Whether you’re looking for power or manual chairs, scooters, seating and positioning, or mobility accessories or wheelchair lifts, Rehab Management offers a brief (and by NO MEANS comprehensive) list of cutting-edge mobility experts:

Altimate Medical Inc
Bruno Independent Living Aids
Danmar Products Inc
DIESTCO Manufacturing Corp
Frank Mobility Systems Inc
Permobil Inc
Pride Mobility Products Corp
Prime Engineering
Quantum Rehab
Star Cushion Products Inc
Stealth Products Inc
Sunrise Medical
Symmetric Designs Ltd
Tekscan Inc
The ROHO Group Inc
Three Rivers Holdings LLC
Vista Medical


Schmeler says that as reimbursement for other devices such as scooters decreases, and the criteria to qualify for a scooter become restricted, some new lower-cost standing devices could be the next surge for Boomers.

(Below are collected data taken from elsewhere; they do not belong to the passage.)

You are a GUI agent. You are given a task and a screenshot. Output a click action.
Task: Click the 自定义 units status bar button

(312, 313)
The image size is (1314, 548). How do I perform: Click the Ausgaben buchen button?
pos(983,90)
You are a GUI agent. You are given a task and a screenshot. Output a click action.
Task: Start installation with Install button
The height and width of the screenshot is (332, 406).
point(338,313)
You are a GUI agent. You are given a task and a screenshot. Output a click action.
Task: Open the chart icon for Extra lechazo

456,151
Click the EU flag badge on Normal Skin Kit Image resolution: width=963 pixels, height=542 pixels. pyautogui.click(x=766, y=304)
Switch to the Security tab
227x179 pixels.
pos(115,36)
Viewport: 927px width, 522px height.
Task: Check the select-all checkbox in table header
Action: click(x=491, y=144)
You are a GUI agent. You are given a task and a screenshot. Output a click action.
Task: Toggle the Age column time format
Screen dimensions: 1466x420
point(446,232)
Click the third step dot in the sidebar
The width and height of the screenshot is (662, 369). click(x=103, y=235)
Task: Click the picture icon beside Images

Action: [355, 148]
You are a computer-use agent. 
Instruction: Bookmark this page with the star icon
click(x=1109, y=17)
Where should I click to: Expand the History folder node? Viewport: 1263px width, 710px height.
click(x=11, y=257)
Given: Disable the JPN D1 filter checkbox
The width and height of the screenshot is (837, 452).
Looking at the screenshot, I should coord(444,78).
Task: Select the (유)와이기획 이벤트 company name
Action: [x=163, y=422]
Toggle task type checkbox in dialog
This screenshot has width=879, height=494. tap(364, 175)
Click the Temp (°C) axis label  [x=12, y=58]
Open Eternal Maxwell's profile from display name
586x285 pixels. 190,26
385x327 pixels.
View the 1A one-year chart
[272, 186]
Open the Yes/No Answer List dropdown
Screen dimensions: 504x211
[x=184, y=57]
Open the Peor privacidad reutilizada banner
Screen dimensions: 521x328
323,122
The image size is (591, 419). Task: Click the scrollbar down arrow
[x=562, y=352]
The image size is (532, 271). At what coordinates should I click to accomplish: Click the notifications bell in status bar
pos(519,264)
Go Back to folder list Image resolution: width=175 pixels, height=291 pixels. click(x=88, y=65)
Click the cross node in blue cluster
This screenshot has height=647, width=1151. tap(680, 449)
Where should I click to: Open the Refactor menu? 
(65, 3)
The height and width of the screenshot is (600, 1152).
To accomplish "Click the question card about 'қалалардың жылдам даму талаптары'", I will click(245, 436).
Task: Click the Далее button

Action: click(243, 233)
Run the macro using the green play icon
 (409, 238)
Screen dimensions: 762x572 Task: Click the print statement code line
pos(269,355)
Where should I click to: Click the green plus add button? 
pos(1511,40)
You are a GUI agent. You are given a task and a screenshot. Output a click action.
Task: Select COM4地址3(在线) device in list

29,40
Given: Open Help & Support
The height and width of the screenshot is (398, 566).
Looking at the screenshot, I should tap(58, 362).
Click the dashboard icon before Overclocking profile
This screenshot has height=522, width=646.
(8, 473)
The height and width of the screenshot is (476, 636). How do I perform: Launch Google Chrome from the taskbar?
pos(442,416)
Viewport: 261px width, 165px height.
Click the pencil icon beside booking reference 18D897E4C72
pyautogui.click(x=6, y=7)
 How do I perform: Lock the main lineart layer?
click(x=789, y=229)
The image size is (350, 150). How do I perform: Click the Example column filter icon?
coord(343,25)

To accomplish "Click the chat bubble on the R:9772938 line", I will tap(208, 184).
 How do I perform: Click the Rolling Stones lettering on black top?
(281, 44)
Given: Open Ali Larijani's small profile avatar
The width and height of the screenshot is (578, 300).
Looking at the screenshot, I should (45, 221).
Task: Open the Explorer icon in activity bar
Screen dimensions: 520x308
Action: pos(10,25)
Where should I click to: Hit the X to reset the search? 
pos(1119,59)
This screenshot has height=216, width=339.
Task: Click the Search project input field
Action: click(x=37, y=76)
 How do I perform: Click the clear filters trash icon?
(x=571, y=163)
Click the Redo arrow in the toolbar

When addressing the needs of geriatric clients, the weight of the wheelchair, vehicle type, size of trunk, and lift accessibility need to be evaluated when choosing between a manual versus power wheelchair. Strength, endurance, active range of motion, and fine and gross motor control/coordination, including hand dexterity and grasp, are important considerations. Key is accommodating postural changes that often accompany aging. Clients need a seating system that provides support, pressure relief, cushioning, and comfort, and legrests should swing for safety when using patient lifts and transfers.

Some clinicians urge bariatric clients to try powered mobility even if they are certain they want a manual wheelchair, to feel the differences of the two experiences. Newer power chairs that house the electronic mechanism below the seat allow a larger seat to be placed on top, creating an overall narrower profile, and also allow clients to adjust the width and depth, and remove backrests. A tilt-in-space position is available for clients with strong endurance for dynamic activity. Manufacturers have replaced air in the tires on many bariatric wheelchairs with solid urethane or other durable materials.


Accessories aid with activities ranging from positioning, to relieving pressure, to carrying objects. Among the vast array of items are cell phone compartments; laptop workstations; side guards; tool packs; seat pouches and under-the-chair storage nets; cup or bottle holders; pneumatic or spoke tires; rims, rim covers, and spoke covers; heel loops; varied caster and tire selections; back or seat elevators; swing-away, elevating, or elevating/articulating footrests; shock-absorbing components; brake extensions; swing-away joystick mounts; push handles, including flip-down models; adaptive cushions; oxygen tank holders; stabilizers; anti-rollback mechanisms; tilt-in-space; recliners; switches for operation of environmental control systems, computers, and augmentative communication devices; drive control packages; and positioning systems.